A rejuvenated Heart returned on October 7, 1978, with Dog & Butterfly. Purposely split into the hard rocking "Dog" side and a softer, acoustic "Butterfly" side, the album showcased sisters Ann and Nancy Wilson and the rest of Heart getting back to the business of making sweet music.
First single "Straight On" closed the "Dog" side, hitting rock radio in September 1978. The track crashed the top 20, peaking at #15 on the Hot 100 for the week of December 16, 1978. The #1 song in America that week: Barbra Streisand and Neil Diamond's "You Don't Bring Me Flowers."

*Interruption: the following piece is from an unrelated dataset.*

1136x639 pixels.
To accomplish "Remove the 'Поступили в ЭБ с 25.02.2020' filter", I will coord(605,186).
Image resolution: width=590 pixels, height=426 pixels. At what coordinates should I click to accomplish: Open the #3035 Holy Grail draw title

Heart went to the album's acoustic title track for single number two in January 1979. While not the chart hit as "Straight On," "Dog & Butterfly" flew into the top 40 to peak at #15 for the week of March 31, 1979. The #1 song in the country at the time: the Bee Gees' "Tragedy."
Altogether, Dog & Butterfly established Heart as an estrogen-powered force to be reckoned with among the testosterone-soaked world of 1970s rock. On the Billboard 200, the LP reached #17 over the week of January 20, 1979. The top album in the U.S that week: Barbra Streisand's Greatest Hits, Vol. 2.